The case is believed to be the world’s first death from an infection with no direct bite, according to the Japan Times.
The woman in her 50s was apparently bitten by a stray cat that had fallen ill and was infected from a tick bite, Japan’s health ministry said on July 25. She died 10 days later after being bitten.
Health officials said the cat transmitted the disease to the woman when she was bitten last year. The disease is called severe fever with thrombocytopenia syndrome, known as SFTS, a “relatively new infectious disease confirmed in Japan, China, and South Korea,” The Japan Times noted.
The first infection of SFTS in Japan was in 2013. So far there have been reports of 266 people being infected by the disease where 57 of them have died.
In the United States there have not been reports of the same tick borne illness but according to LiveScience.com the virus is similar to the “Heartland virus,” another tick-borne disease, which has seen reported cases in the United States, Fox news reports.

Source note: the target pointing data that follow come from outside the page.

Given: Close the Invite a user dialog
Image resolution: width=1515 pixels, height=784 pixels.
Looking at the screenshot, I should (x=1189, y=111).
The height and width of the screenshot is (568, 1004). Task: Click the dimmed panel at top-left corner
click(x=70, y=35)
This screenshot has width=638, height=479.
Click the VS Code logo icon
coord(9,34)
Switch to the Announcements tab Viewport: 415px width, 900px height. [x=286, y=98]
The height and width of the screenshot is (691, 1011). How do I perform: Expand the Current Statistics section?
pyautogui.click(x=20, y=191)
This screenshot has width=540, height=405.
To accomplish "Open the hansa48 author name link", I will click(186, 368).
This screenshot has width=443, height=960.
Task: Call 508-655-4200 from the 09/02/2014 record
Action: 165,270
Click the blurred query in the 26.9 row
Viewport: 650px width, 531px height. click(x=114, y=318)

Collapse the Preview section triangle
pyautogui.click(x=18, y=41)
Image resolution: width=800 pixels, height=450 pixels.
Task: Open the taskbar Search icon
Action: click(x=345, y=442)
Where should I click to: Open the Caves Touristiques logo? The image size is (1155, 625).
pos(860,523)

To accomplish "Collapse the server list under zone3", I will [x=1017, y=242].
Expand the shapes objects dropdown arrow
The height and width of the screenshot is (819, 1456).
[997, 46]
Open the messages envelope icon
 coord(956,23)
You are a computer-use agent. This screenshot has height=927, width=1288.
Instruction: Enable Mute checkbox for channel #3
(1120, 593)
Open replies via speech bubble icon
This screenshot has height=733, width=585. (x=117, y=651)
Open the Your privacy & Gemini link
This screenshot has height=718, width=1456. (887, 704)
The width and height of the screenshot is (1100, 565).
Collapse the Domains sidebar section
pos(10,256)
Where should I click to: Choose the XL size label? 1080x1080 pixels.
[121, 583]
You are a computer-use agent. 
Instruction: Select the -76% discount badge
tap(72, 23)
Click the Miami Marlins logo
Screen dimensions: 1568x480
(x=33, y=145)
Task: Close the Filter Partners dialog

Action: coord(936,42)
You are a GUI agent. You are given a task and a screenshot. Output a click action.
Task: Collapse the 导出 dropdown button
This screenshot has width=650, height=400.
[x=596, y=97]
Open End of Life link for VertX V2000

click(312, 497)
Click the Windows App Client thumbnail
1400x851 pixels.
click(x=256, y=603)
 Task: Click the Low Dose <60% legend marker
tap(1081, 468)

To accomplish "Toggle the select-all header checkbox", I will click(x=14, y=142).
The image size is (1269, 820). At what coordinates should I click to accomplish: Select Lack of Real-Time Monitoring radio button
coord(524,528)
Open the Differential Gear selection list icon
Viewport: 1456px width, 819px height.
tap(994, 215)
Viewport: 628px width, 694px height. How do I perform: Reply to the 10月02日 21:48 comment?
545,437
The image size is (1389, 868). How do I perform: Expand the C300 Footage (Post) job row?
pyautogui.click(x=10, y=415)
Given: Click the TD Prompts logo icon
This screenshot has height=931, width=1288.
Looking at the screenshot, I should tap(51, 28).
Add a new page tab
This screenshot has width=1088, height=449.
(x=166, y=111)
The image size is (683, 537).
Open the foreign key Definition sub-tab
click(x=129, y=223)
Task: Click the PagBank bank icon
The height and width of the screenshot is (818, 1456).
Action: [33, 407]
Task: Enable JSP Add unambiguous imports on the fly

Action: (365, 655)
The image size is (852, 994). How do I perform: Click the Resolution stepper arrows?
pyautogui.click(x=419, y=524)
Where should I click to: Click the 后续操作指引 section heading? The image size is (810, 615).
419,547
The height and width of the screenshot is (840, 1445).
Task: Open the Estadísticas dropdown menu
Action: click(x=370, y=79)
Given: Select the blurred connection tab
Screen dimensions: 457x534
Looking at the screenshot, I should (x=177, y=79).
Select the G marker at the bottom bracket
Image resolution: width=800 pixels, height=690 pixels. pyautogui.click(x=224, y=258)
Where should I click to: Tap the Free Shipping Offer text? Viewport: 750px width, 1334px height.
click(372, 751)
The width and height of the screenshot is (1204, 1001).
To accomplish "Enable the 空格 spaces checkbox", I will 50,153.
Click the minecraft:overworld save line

In a Facebook post, the Japanese newspaper warns about the possible fatal illnesses you can get from a tick.
Masayuki Saijo, an expert at the National Institute of Infectious Diseases told the Japan Times that the tick cases are very rare and of little risk to humans.
“This time, the cat in question died after showing very serious symptoms,” he said. Saijo added that cats kept indoors have a minimal risk of being bitten by ticks.
When contracting SFTS first there’s an incubation period lasting six days to two weeks before the illness causes symptoms such as fever, nausea, and drowsiness, Japan’s health officials said.
Japan’s Health Ministry is warning the country to stay away from pets kept outside that show signs of illness.